They also took clinical cultures according to normal protocol. They calculated
the prevalence of positive MRSA IDs over the total number of patient-days, detecting
a patient density rate of 1.38 cases per 100 patient days almost two times
greater than estimates based on clinical cultures alone. The estimate for VRE
was 12 times higher, at 1.22 per 100 patient days, using weekly screening vs clinical
cultures. Based on their findings, they concluded that
prevalence of MRSA and VRE in pediatric ICUs could be frequently underestimated
when clinical cultures are relied upon. Because of the potential for underestimating,
the practice of routine screening was adopted for the high-risk setting of the
ICU. "This definitely isn't the standard of practice in most hospitals," notes
Dr Milstone. "Testing following the appearance of symptoms and risk factors is
the standard, and bacteria are identified once people get sick but there's
no pre-emptive strike," he continues, noting that detecting bacterial colonization
in a patient can allow early patient treatment and isolation, preventing infections
of other patients and hospital staff. While the Hopkins
researchers examined colonization rates, they have yet to look at whether better
identification of MRSA and VRE affects patient care and safety by reducing infections.

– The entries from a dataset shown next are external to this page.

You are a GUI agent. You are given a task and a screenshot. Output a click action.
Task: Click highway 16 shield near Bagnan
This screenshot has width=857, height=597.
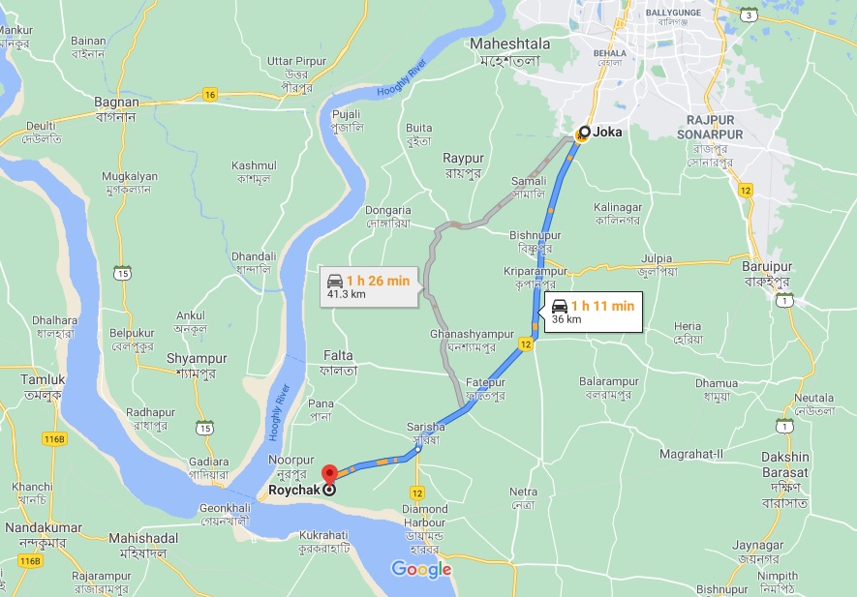point(210,95)
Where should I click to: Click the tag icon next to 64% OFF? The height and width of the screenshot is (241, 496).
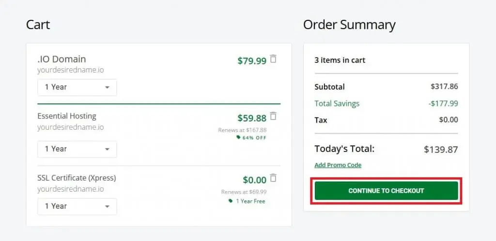tap(238, 137)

"The risk of infection in kids colonized by MRSA hasn't been accurately measured,
but both MRSA and VRE can cause devastating infections in children," says Dr Milstone.
"At this point, MRSA has really jumped out, not just in pediatrics in hospital,
but in the community as well, and the source of infection is becoming increasingly
difficult to track." He points out that community and hospital associated strains
appear to be spreading to each others' respective turf. "It's hard to tell if
a carrier brought it in or if they picked it up in the hospital. A routine surveillance
method that produces dramatically increased patient isolation could help prevent
spreading." Dr Milstone notes that the next study's
outcomes for patient health will determine whether they recommend routine screening
measures to other hospitals and government agencies. "We're investigating further,
looking at the costs of the new screening measures, including ones associated
with surveillance and isolation," he says. A
TAILORED APPROACH Dr Dorothy Moore of the Montreal Children's Hospital
Department of Infectious Diseases isn't so sure the Hopkins program would work
here. "MRSA is less common in Canada," she explains. "Local circumstances are
very important for this type of thing. We can't screen every child who comes in,
or else all we would be doing is screening." In 2003,
the Canadian Nosocomial Infection Surveillance Program reported that 2.4% of patients
colonized or infected with MRSA were children. In the general population, the
rate of patients with MRSA has risen from 0.46 patients per 1,000 admissions in
1995 to 5.1 per 1000 in 2003. Bacterial infections specialist
Dr Sarah Forgie of the Stollery Children's Hospital (SCH) in Edmonton says they
screen patients with specific risk factors, including stay in another hospital
prior to admission. "If a person is identified, as a carrier or as infected, we
take the standard precautions, which we recommend for all caretakers, including
gowns, gloves, masks, handwashing, as well as isolation of infected patients." STERILIZE
THIS While this seems like basic hospital hygiene, poorly-executed practices
can quickly land a hospital in the headlines. In late March, in the small Alberta
town of Vegreville, admissions were stopped at St Joseph's General Hospital because
of an alleged outbreak of MRSA. Seven patients in the 25-bed hospital, just 40km
outside of Edmonton, were found to be infected within one month. "Improper equipment
sterilization was the problem there," says Dr Forgie. Alberta's nurse's union
says three of the patients with MRSA were already infected when they were admitted.